In 2001-2003, the Ministry of Land and Resources (MLR) implemented, with the government investment, a total of 731 projects of land consolidation, reclamation and development with 473,900 hectares of area in total, of which there were 314,300 hectares of consolidated land, 40,100 hectares of reclaimed land and 119,500 hectares of developed land. The area of added land was 171,700 hectares.
Major projects in progress or in the pipeline involving further encroachment on cultivated land include: the Three Gorges project, which is submerging a large area of land in its reservoir area; the construction of a natural gas pipeline from Shaanxi Province in North-West China to Shanghai; the building of electricity transmission facilities in Guangdong, Hubei and other provinces for transmitting electricity from the west to the east; the construction of the Qinghai section of the Qinghai-Tibet Railway; and the development of a massive south-to-north water diversion project.
Further departure from self-sufficiency in mineral resources
The first stage of the Dongfang 1-1 offshore gas field came into operation in 2003. China’s total production of coal was over 1,600 million tonnes, pig iron over 200 million tonnes and 10 nonferrous metals over 12 million tonnes.
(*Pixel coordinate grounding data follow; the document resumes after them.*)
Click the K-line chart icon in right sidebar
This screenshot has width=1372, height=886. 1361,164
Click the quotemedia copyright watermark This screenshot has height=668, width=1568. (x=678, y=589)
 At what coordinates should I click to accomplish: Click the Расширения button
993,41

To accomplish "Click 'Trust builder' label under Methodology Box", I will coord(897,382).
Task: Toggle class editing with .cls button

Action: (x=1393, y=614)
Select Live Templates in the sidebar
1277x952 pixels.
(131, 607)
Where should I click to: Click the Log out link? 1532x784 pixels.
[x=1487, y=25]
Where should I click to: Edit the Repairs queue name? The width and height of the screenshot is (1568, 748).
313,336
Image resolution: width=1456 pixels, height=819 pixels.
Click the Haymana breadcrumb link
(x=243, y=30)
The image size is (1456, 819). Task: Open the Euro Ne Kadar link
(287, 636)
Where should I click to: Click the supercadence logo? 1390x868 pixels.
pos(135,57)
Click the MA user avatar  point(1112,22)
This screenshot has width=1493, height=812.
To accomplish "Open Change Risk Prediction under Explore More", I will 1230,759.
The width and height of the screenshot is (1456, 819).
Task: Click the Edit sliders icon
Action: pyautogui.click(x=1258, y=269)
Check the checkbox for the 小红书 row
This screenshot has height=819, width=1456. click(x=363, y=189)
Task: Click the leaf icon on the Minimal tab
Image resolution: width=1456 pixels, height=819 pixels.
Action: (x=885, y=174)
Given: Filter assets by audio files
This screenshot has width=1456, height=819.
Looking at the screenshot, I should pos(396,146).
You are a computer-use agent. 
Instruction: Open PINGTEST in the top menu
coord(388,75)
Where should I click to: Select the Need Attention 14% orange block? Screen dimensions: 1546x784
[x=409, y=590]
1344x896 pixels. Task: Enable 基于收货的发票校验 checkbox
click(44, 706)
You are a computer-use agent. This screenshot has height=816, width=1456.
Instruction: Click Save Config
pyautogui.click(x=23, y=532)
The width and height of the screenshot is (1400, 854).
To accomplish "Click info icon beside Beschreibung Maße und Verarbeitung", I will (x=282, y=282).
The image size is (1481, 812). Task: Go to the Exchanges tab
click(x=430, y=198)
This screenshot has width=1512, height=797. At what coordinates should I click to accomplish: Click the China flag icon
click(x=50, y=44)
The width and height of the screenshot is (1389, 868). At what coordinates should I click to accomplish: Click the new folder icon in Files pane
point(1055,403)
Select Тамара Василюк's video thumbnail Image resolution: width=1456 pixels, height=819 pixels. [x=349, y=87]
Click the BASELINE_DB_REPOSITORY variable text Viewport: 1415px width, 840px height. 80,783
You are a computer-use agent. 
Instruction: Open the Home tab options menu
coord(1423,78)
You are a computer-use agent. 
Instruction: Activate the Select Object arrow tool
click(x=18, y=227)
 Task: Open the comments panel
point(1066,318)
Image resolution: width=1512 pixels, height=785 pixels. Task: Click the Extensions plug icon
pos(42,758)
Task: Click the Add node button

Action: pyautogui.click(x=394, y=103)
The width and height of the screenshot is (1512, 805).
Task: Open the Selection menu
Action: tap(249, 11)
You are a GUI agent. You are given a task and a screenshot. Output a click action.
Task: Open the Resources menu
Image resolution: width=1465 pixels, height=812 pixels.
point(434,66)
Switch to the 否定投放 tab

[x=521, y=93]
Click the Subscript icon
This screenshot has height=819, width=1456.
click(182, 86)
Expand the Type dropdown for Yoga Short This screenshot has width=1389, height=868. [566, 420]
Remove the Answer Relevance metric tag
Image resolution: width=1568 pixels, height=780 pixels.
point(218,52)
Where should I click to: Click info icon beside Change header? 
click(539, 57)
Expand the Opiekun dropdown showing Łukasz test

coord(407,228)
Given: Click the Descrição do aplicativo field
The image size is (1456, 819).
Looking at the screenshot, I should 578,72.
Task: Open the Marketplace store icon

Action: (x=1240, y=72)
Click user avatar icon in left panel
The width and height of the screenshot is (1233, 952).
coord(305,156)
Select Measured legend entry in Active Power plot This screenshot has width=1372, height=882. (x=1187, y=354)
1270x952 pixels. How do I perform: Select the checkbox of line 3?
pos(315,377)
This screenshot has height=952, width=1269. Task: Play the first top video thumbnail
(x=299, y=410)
The production of crude oil of the Daqing Oilfield decreased to 48.4 million tonnes after it had kept producing 50 million tonnes of crude oil annually for 27 consecutive years.
China’s total import and export volume of minerals exceeded Rmb160 billion(US$19.3 billion), as the trade deficit in minerals. increased further In 2003 China imported 91.1 million tonnes of crude oil, 148.1 million tonnes of iron ore, 2.9 million tonnes of manganese ore, 1.8 million tonnes of chromite ore, 2.7 million tonnes of copper ore and 6.6 million tonnes of potash fertiliser.
A total of 108 foreign investment-related exploration licences and 322 mining licences were issued in 2003. Canadian TVI Pacific Inc established the first exclusive foreign-owned exploration company in Changning City of Hunan Province. Canadian Southeast Resources Company discovered a relatively large, high-grade gold deposit in Tuobuka, Dongchuan, Yunnan Province in cooperation with the Yunnan Nuclear Industrial 209 Geological Party.
The Chinese government continued to encourage what it calls a “going global” strategy for mineral exploration and exploitation. The China National Oil/Gas Croup Corp. discovered a world-class large oil field in Sudan. The China National Petrochemical Corp. drilled a high-yield oil-gas well in Kashan, Iran.